Для оправдания своего незнания греческих глаголов сегодня вечером Брайан робко произнес:
— Я оч-чень ус-с-с… — но фраза оказалась слишком трудной и ему пришлось прибегнуть к высокопарной метафоре, — очень утомлен сегодня, — закончил он.
Он говорил истинную правду, о чем свидетельствовали синяки под глазами и бледность; но для Стейтса это была всего лишь отговорка, с помощью которой Лошадиная Морда пытался приуменьшить горечь своего поражения в присутствии того, кто зубрил, в отличие от него самого, не в течение многих лет, а всего нескольких месяцев. Таким образом Брайан признал его, Марка, преимущество. Теперь можно было позволить себе быть великодушным.
— Эта удача дорого мне достанется! — произнес Марк с оттенком мольбы в голосе. — Давайте немного отдохнем.
Из кармана пижамы Энтони вытащил три имбирных пряника, размякших от долгого хранения, но тем не менее желанных.
В тысячный раз с тех пор, как было решено, что он пойдет на стипендию, Стейтс заявил:
— Как мне жаль, что у меня нет ни малейшего шанса!
— У т-тебя ог-громный шанс!
— Нет у меня никакого шанса.

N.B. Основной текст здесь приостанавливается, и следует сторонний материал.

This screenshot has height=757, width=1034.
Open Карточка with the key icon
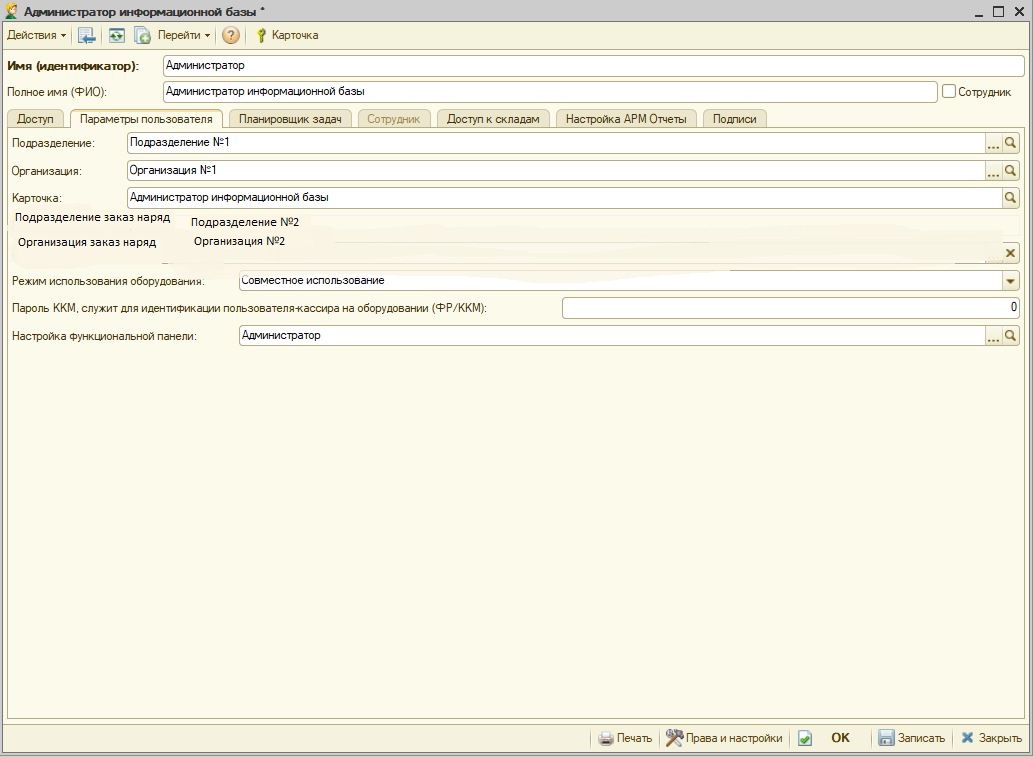coord(287,35)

Это просто сумасшедшая идея моего Pater'a. Сумасшедшая! — повторил он, тряхнув головой. Но на самом деле он испытал острое, греющее душу чувство гордости, восхищения и вспомнил, как говорил отец: «Мы, Стейтсы… Когда один из Стейтсов… У тебя такие же способности, как и у всей нашей семьи, и такое же упорство…» Он с усилием выдавил из себя вздох и упрямо произнес: — У меня нет даже призрака шанса.

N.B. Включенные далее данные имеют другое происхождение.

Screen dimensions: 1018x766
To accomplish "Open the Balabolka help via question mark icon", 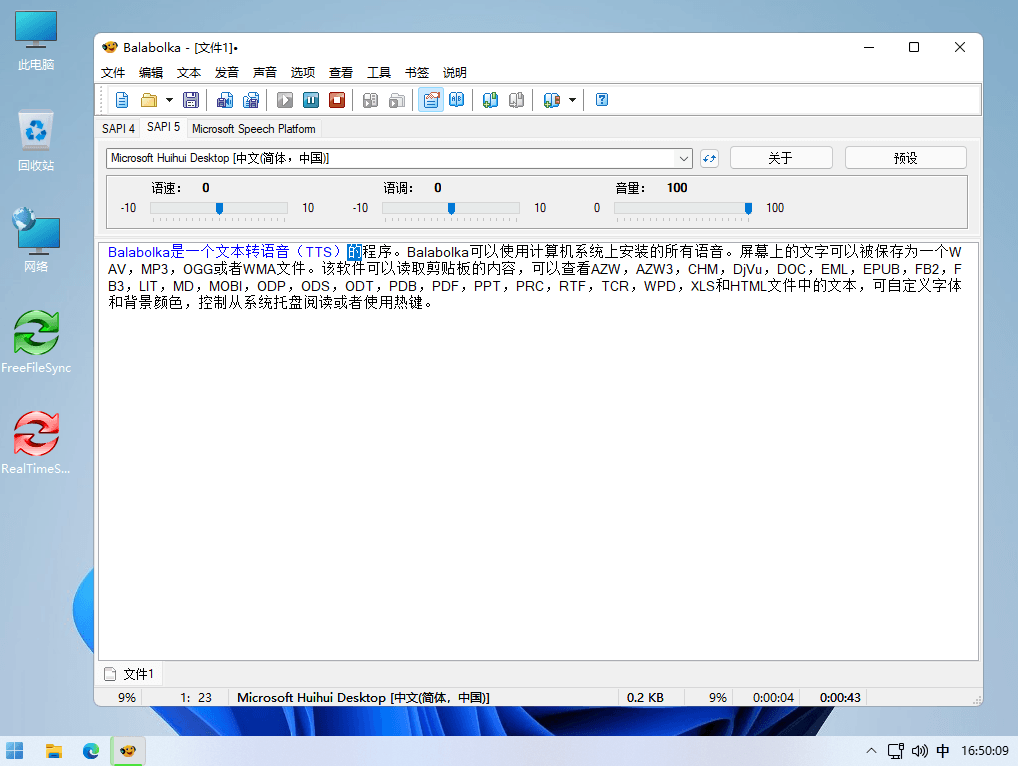I will [600, 99].
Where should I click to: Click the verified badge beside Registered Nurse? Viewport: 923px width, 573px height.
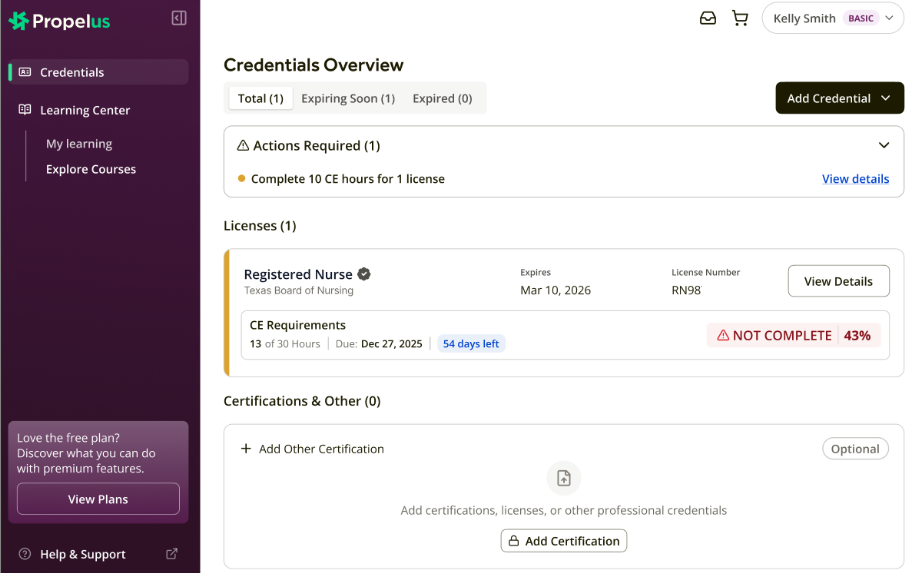pyautogui.click(x=364, y=274)
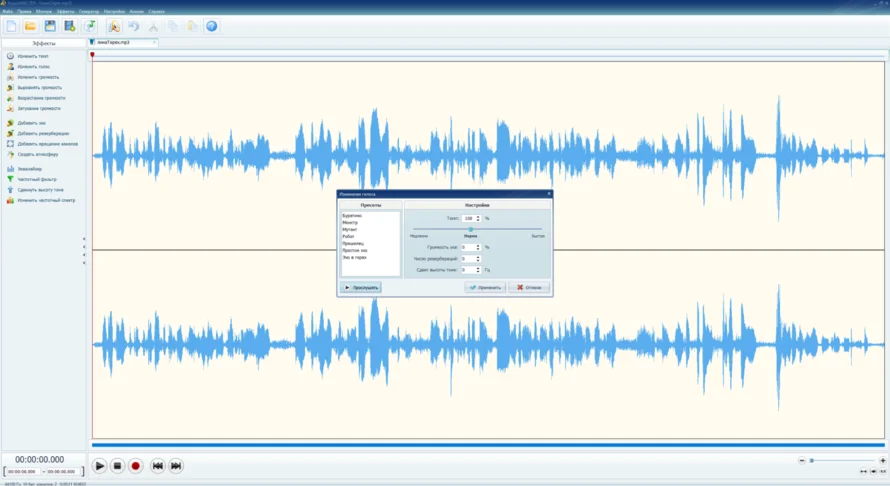Open the Эффекты menu in the menu bar
This screenshot has height=486, width=890.
click(x=64, y=11)
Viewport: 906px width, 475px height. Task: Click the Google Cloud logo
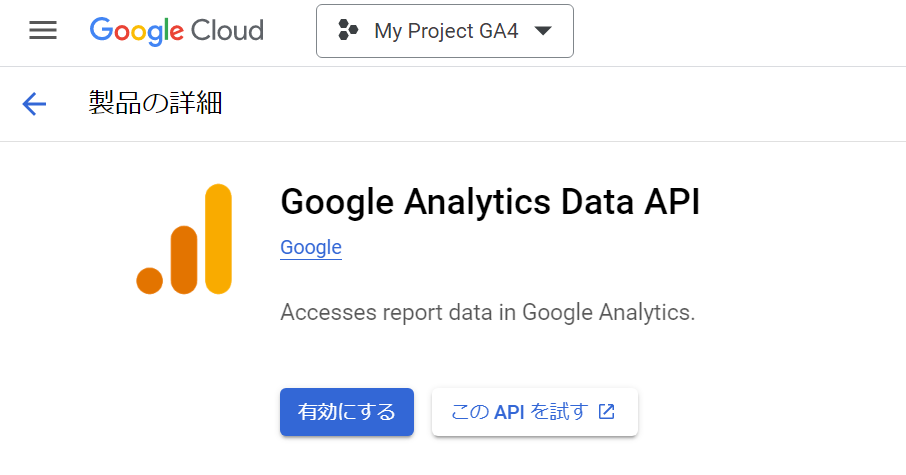(x=176, y=31)
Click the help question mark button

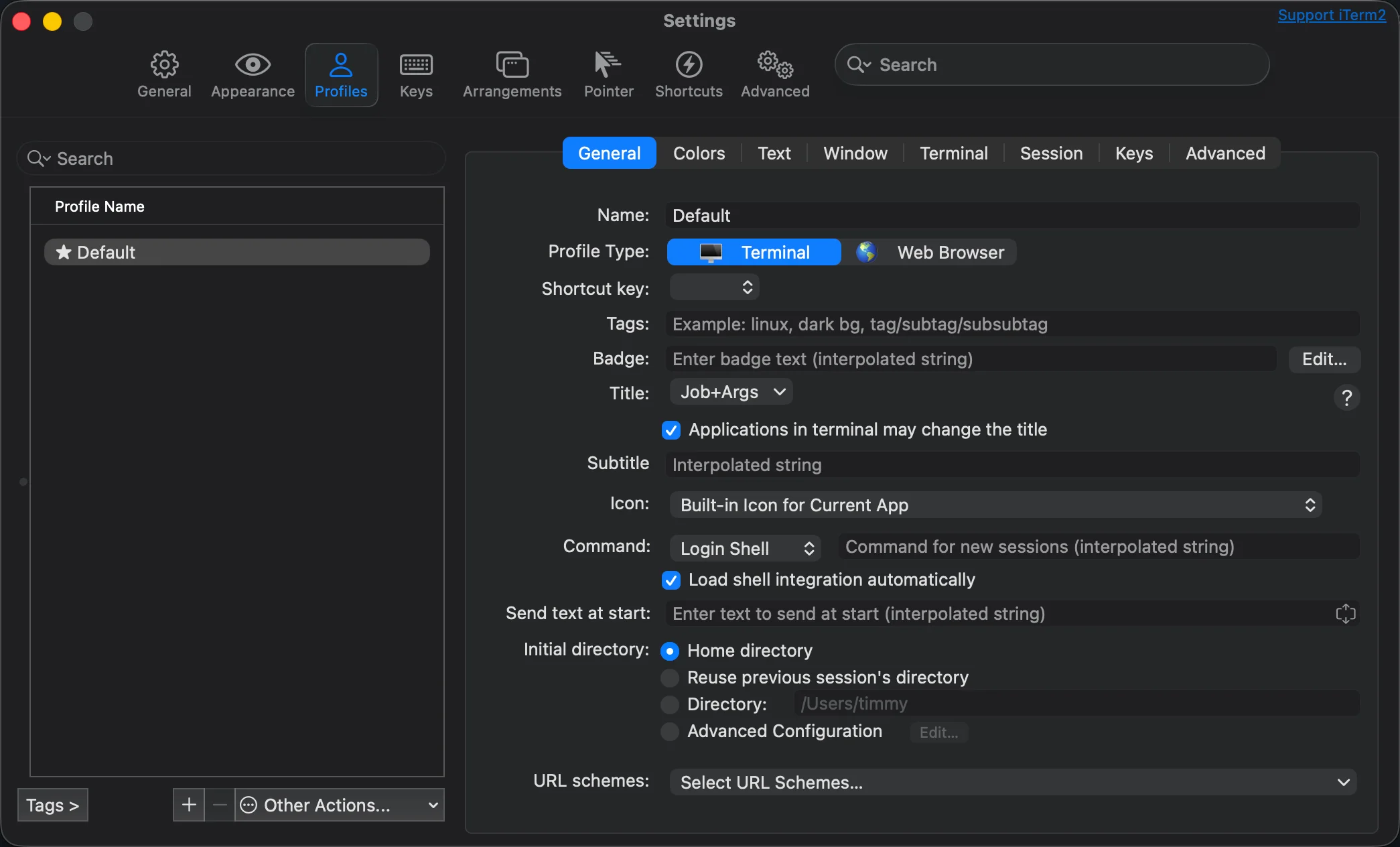pyautogui.click(x=1346, y=398)
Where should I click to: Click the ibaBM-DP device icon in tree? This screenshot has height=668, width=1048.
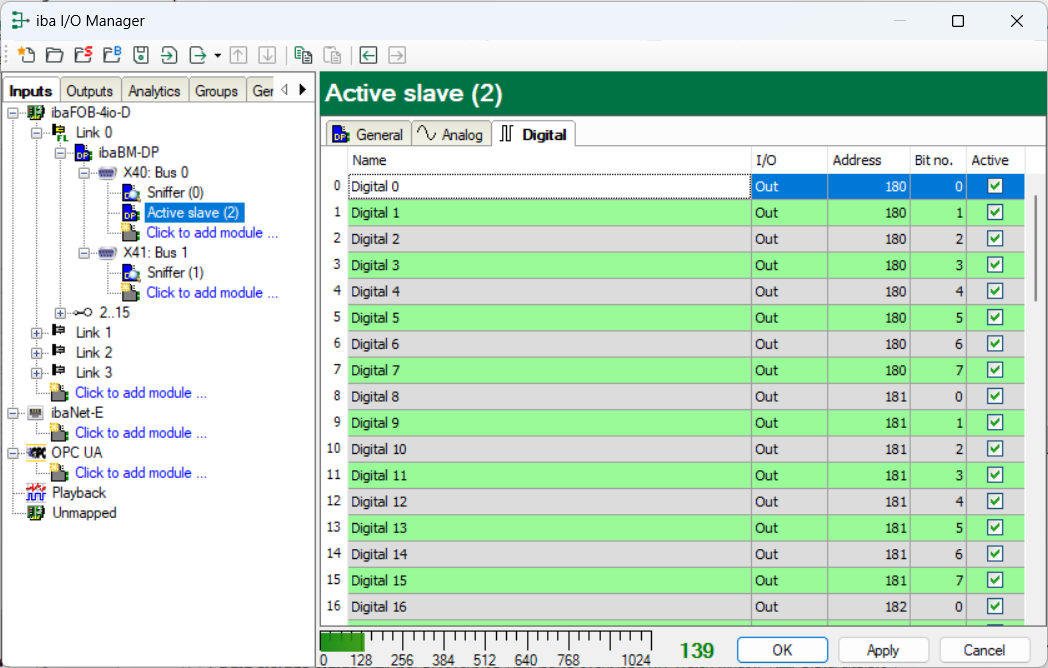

— В с-самом деле, т-ты б-больше способен, ч-чем я.
— Чушь! — Стейтс отказался признать даже возможность успеха. Затем, если бы он провалился, он мог бы сказать: «Ну, я же говорил тебе», — а если бы выдержал экзамен, на что он втайне надеялся, его слава была бы еще больше. Кроме того, чем больше было упорство, с которым он отрицал свою вероятность победить, тем чаще приятели повторяли сладостные заверения в том, что успех его был возможен, ощутим. Успех и, что значило больше, успех по их меркам, несмотря на то что он всегда представлялся яростным противником зубрежки.

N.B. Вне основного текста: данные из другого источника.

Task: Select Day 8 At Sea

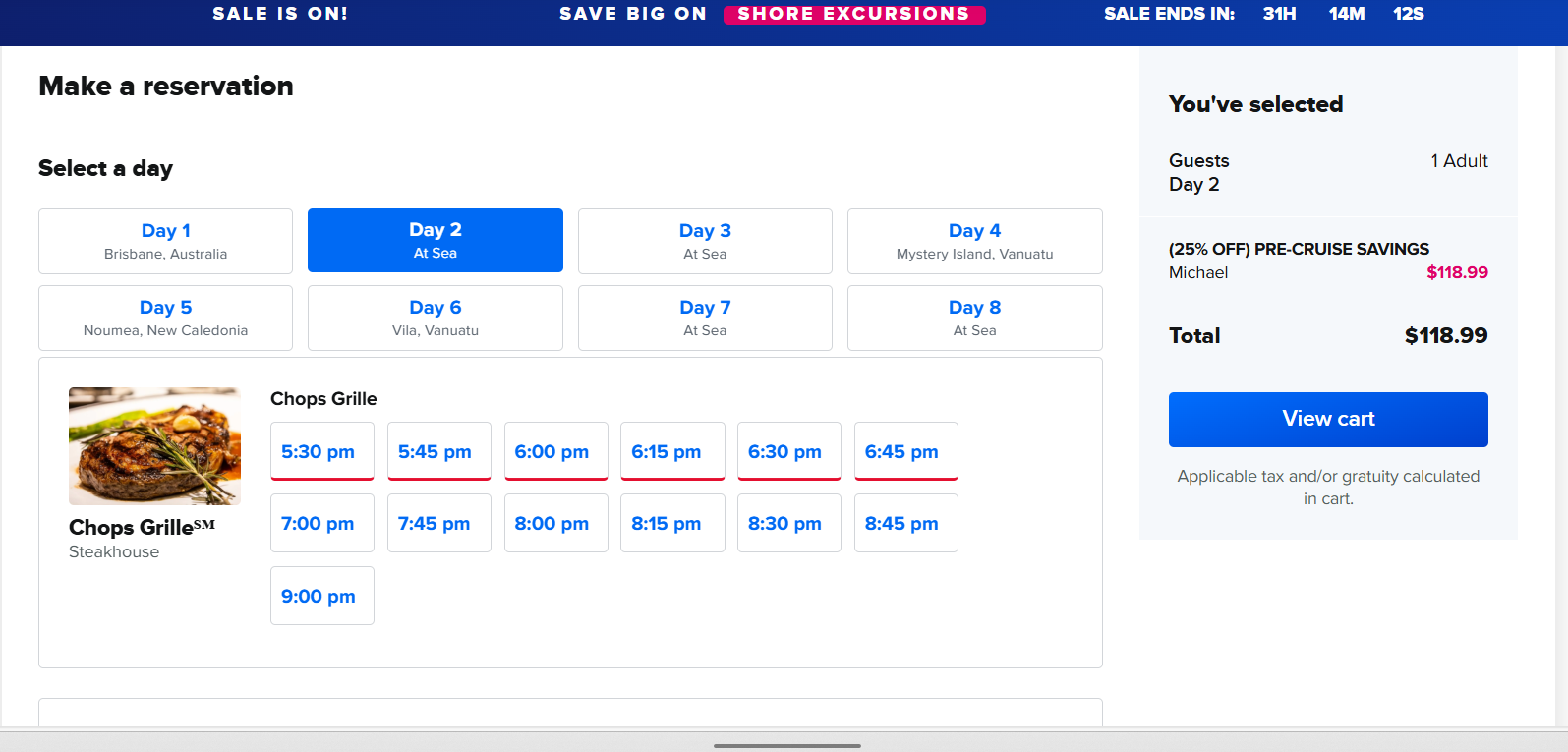Action: (x=974, y=318)
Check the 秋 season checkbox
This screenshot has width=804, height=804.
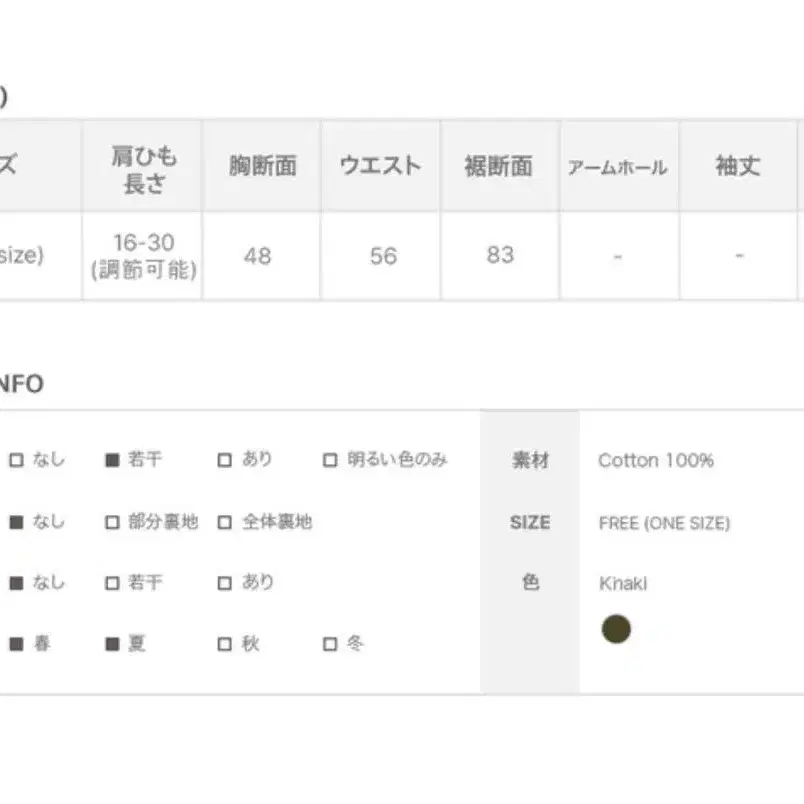pyautogui.click(x=225, y=644)
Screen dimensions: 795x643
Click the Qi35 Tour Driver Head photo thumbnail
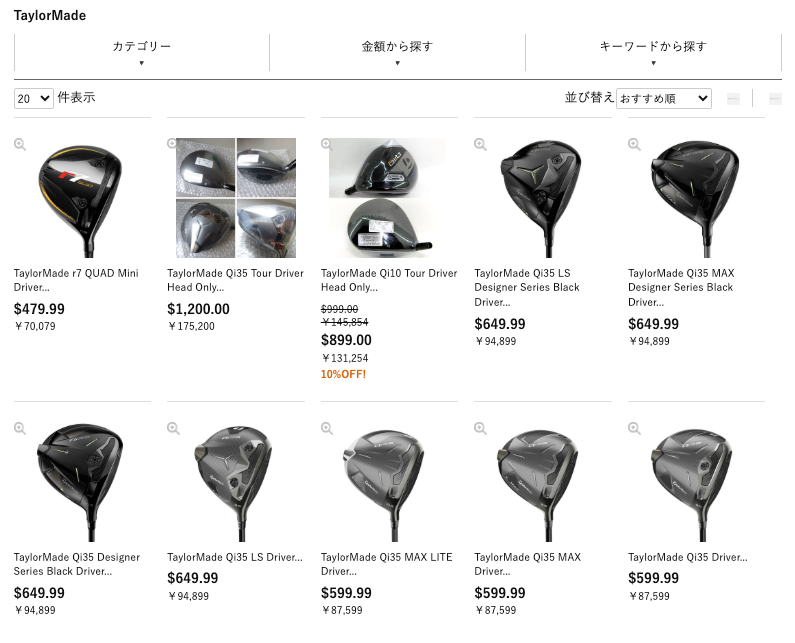point(236,198)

Следующее заверение сделал Вениамин.
— Джимбаг считает, что у тебя все шансы. Я слышал, как он вчера разговаривал со старым Джеко.
— Откуда старому кретину Джимбагу знать об этом. — Стейтс презрительно скривился, но сквозь маску презрения его глаза светились от удовольствия. — А что касается Джеко…
Внезапный скрежет дверной ручки заставил всех троих насторожиться.
— Эй, ребята, — послышался умоляющий шепот сквозь замочную скважину, — вылезайте. У меня жутко болит живот.
Брайан поспешно поднялся с пола.
— Нужно впустить его, — начал он. Стейтс осадил его.
— Не валяй дурака, — произнес он сценическим шепотом и повернулся к двери. — Иди в малый этажом ниже. Мы заняты.
— Боюсь, что не успею.
— Тогда чем быстрее побежишь, тем лучше.
— Свинья! — послышался шепот. Затем: — О боже! — И они услышали стремительное шлепанье обутых в тапочки ног, удалявшееся к лестнице. Стейтс ухмыльнулся.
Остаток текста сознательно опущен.